RNA sequencing and bioinformatics analysis

Total RNA for the sequencing was isolated using a QIAGEN RNeasy mini kit (QIAGEN, Germany) according to the manufacturer’s protocol. The integrity of the RNA was then analyzed with a 2100 Bioanalyzer (Agilent Technologies, USA). Thereafter, RNA sequencing libraries were prepared with a TruSeq stranded mRNA kit (Illumina, USA) by using the manufacturer’s sample preparation protocol. After library preparation, quality control analysis and quantification were performed using an Agilent Technologies 2100 Bioanalyzer high-sensitivity DNA chip, followed by RNA sequencing on a NovaSeq 6000 platform (Illumina, USA) by LC Sciences (USA).

For data processing, we used Perl scripts and Cutadapt⁸² to clean the raw data followed by analysis of sequence quality using Fast QC. The clean reads obtained were then mapped to the hG38 genome assembly using HISAT v2.0⁸³ and assembled with StringTie v1.3.⁸⁴ Thereafter, we used Perl scripts and gffcompare to reconstruct a comprehensive transcriptome, and subsequently used StringTie v1.3 and edgeR⁸⁵ to estimate the expression levels. To compare different transcripts expression levels, FPKM (fragments per kilobase of transcript per million mapped reads) values were used, with the selection criteria log₂ fold change > 1 or log₂ fold change < −1; p < 0.05, by edge R. rMATS v4.0³⁹ in conjunction with AS profile v1.0⁸⁶ was used for the assessment and analysis of alternative splicing. The enrichment analyses of the genes were performed using online tool g:Profiler.⁴⁰ The heatmaps were generated through the online tool Morpheus (https://software.broadinstitute.org/morpheus) and Venn diagrams through jvenn viewer (http://jvenn.toulouse.inra.fr/app/example.html).

RT-PCR analysis

To investigate the alternative splicing in the sorted and bulk population of the iPSC-derived cardiomyocyte-like cells isolated from the WT, corrected, and non-corrected DM1-iPSC clonal lines, RNA isolation and cDNA synthesis were performed as described above. RT-PCRs were performed with cDNA using the Phusion Hot Start II DNA polymerase kit (Thermo Scientific USA), as published previously,¹⁶ to analyze the splicing patterns of MBNL1 and MBNL2 each spanning exon 7, INSR spanning exon 11, and ADD3 spanning exon 16. PCR amplifications were performed under the following conditions: an initial denaturation for 2 min at 98°C, followed by 25–35 cycles at 98°C for 10 s, annealing at 60°C for 30 s and at 72°C for 30 s, followed by a final extension of 2 min at 72°C. All PCR reactions were performed on a S1000 thermal cycler (Bio-Rad, USA). The products were analyzed by electrophoresis on 3% agarose gels containing ethidium bromide and visualized using an AlphaImager HP (Cell Biosciences, USA). Densitometric measurements were performed by quantifying band intensities using the ImageJ analysis tool (NIH, https://imagej.nih.gov/ij/) followed by calculating the percentage of exon inclusion/exclusion of each gene for all cell lines from three independent differentiation experiments. Sequences of primers and PCR conditions used for validation are mentioned in Table S2.

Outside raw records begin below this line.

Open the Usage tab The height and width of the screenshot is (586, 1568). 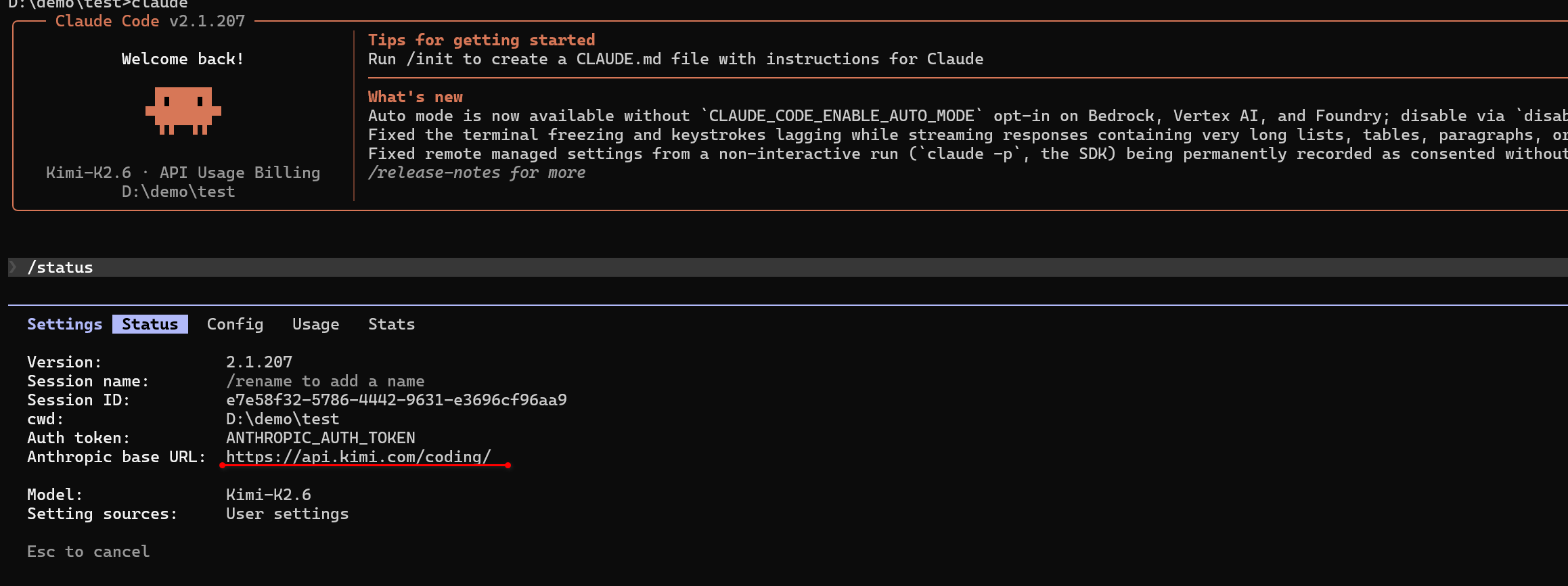316,324
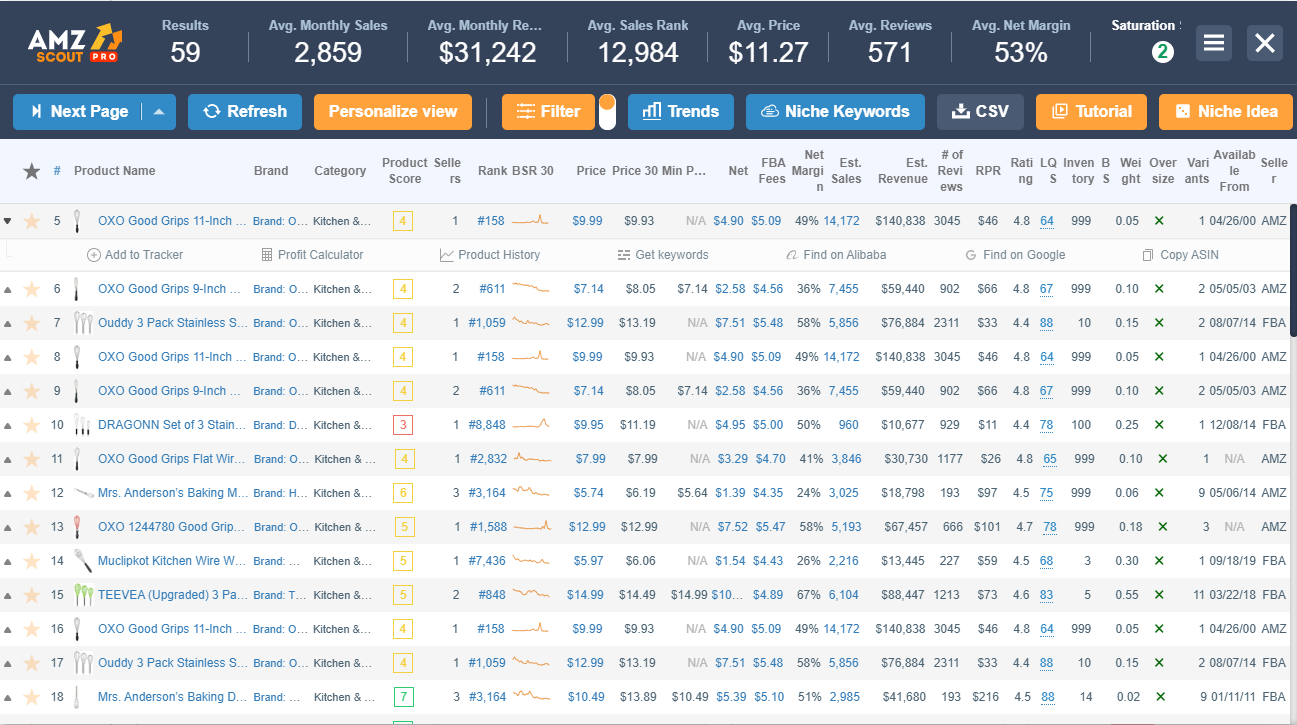Toggle the filter on/off switch

click(x=607, y=112)
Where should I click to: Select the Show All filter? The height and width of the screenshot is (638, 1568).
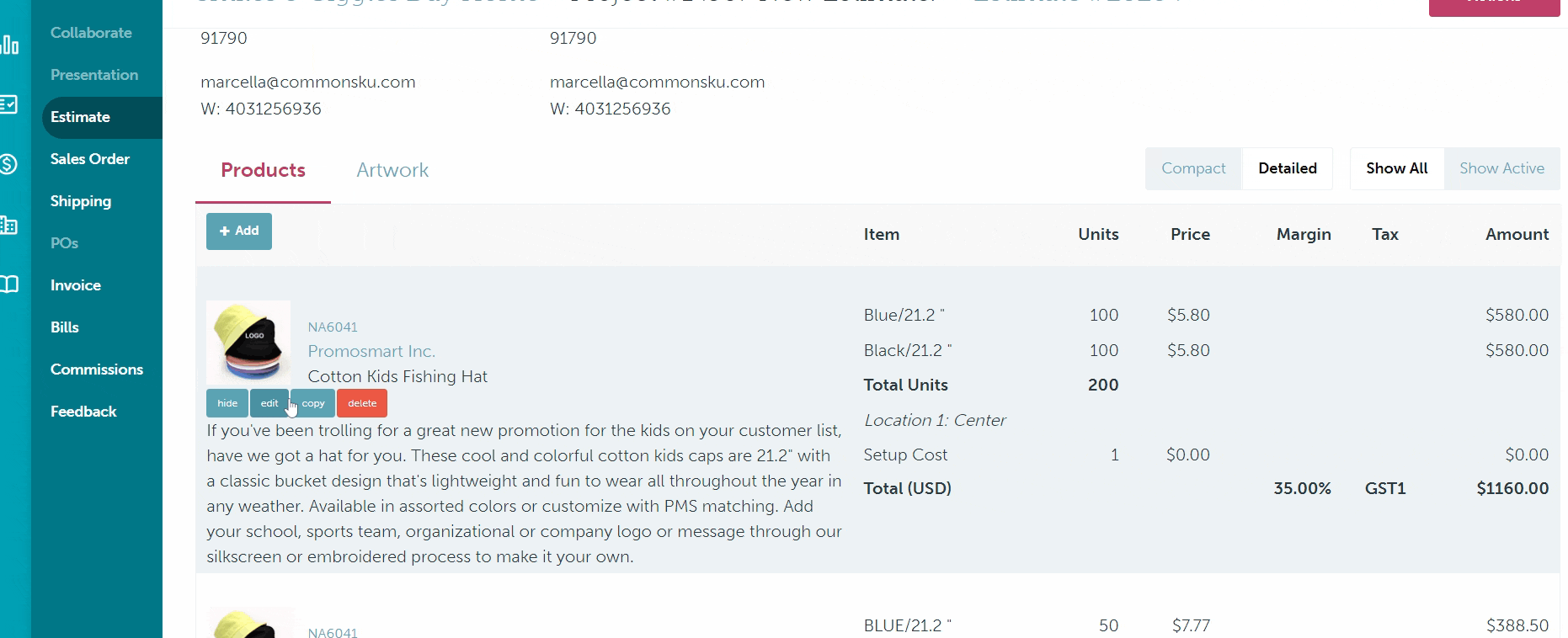[x=1396, y=168]
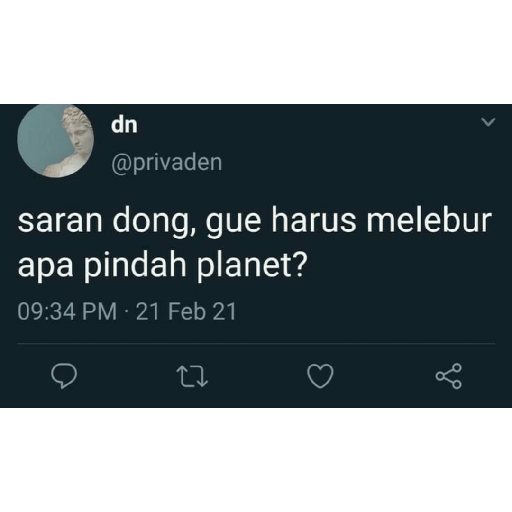
Task: Open dn's profile picture
Action: pos(55,140)
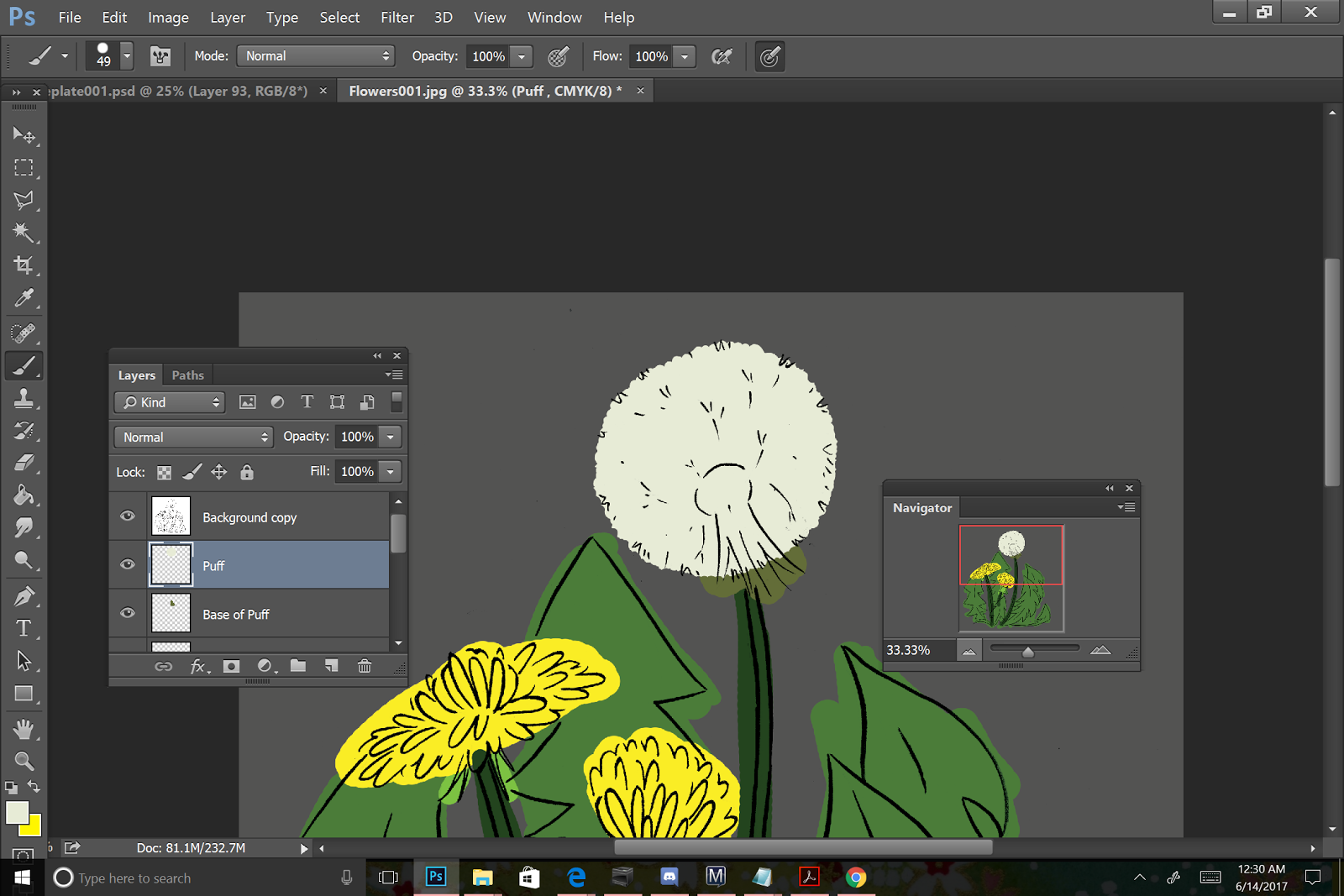
Task: Create a new layer group folder
Action: tap(298, 666)
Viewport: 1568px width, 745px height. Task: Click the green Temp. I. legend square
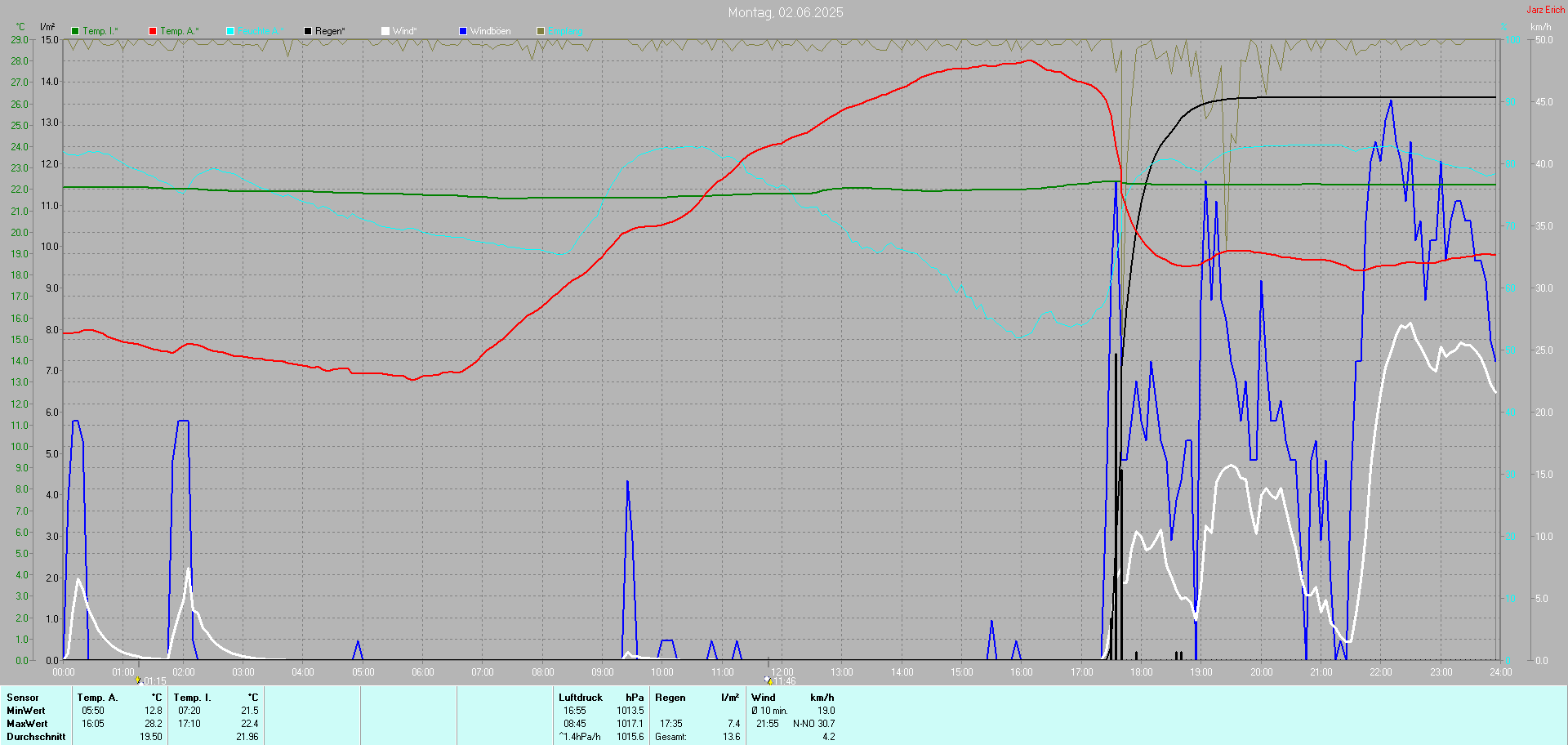click(75, 31)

Study design and statistical analysis

The datasets were based on three independent cardiomyogenic differentiation experiments for all 10 iPSC lines. The data are based on a total of four DM1-iPSC lines from two DM1 patients and their respective CRISPR-Cas9-corrected isogenic counterpart. Statistical methods such as an unpaired Student’s t test was performed as indicated with statistical significance level (α) set at 0.05: ∗p < 0.05, ∗∗p < 0.01, ∗∗∗p < 0.001. Ribonuclear foci were quantified by a z stack acquisition method, as specified accordingly.

Data availability statement

The data that support the findings of this study are available from the corresponding author upon reasonable request.